This will create the following file ~working_directory/run/Homo_sapiens_NCBI35:c100000:o1000:m2_vs_Ciona_intestinalis_JGI2:c100000:o1000:m2/all.data which holds all the results
NB: The script chooses automatically which one of the two species will be the consensus depending on the quality of the assembly. Therefore, you may find the species in a different order in the name of this directory.
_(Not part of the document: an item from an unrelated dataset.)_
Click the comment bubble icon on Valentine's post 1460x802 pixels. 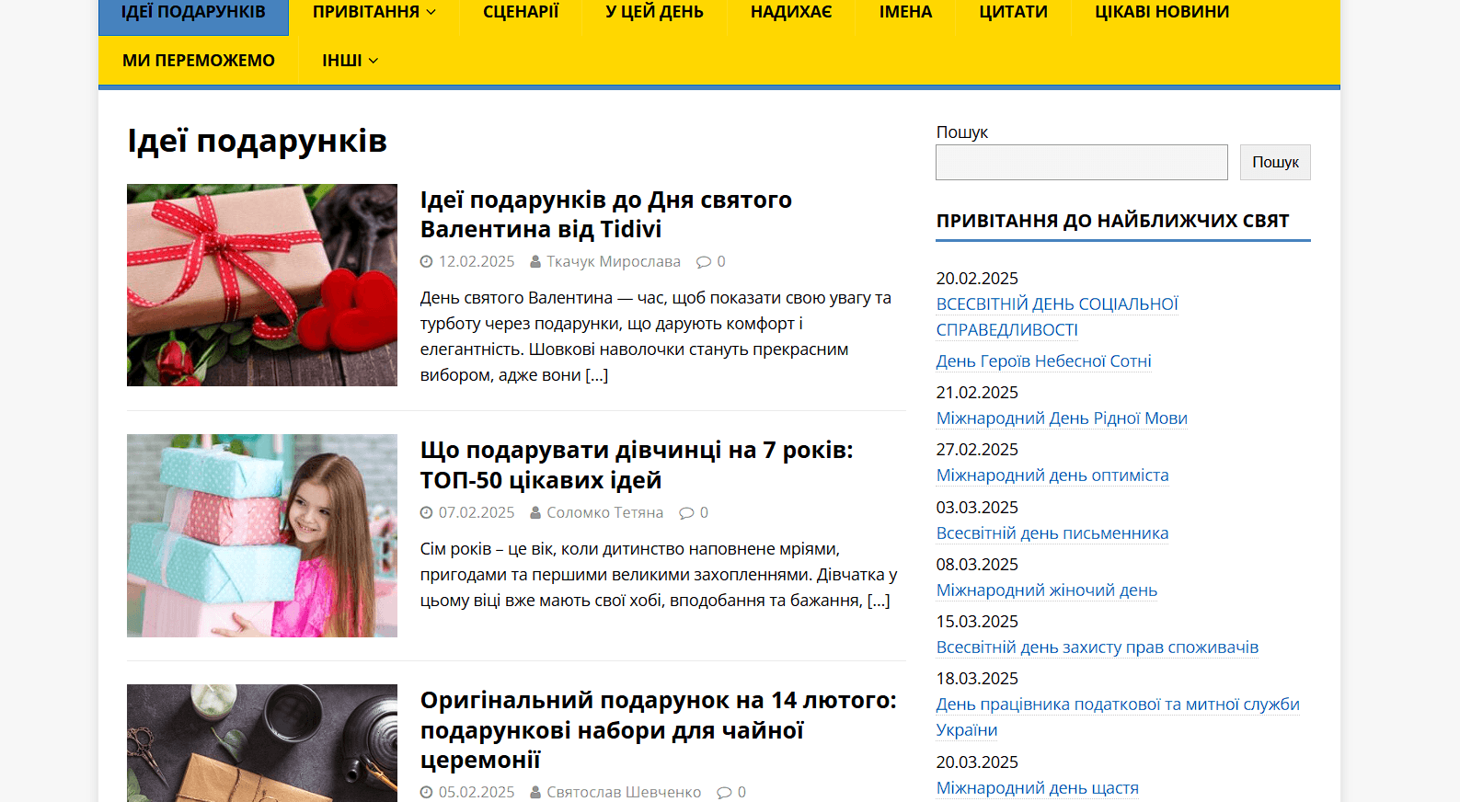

Then, you just have to load the data using the ~ensembl-compara/scripts/BLAT/LoadBLATAlignments.pl script:

~ensembl-compara/scripts/BLAT/LoadBLATAlignments.pl -dbname my_compara -cs_genome_db_id 1 -qy_genome_db_id 18 -file ~working_directory/run/Homo_sapiens_NCBI35:c100000:o1000:m2_vs_Ciona_intestinalis_JGI2:c100000:o1000:m2/all.data -alignment_type TRANSLATED_BLAT -conf_file registry.conf -tab 1

This will produce the following files 

genomic_align_block.Gg1Hs35.data
genomic_align.Gg1Hs35.data
genomic_align_group.Gg1Hs35.data
meta.Gg1Hs35.data

logon to the machine that has the db on it. (eg. caa-stat mysql_3364 on ecs2 will tell you which machine ecs2:3364 is currently on). These are loaded into the db using :

mysql -S /mysql/data_3364/mysql_3364.sock -u ensadmin -Pxxxxxxx 

mysql> use cara_ensembl_compara_27_1 ;

database changed

mysql> load data infile /ecs2/scratch3/cara/BLAT/Gg1Hs35/genomic_align_block.Gg1Hs35.data into table genomic_align_block ;

repeat for the other three files and you're done!

NB: You can also load the data directly into the DB using the -tab 0 option but this uses to be slower!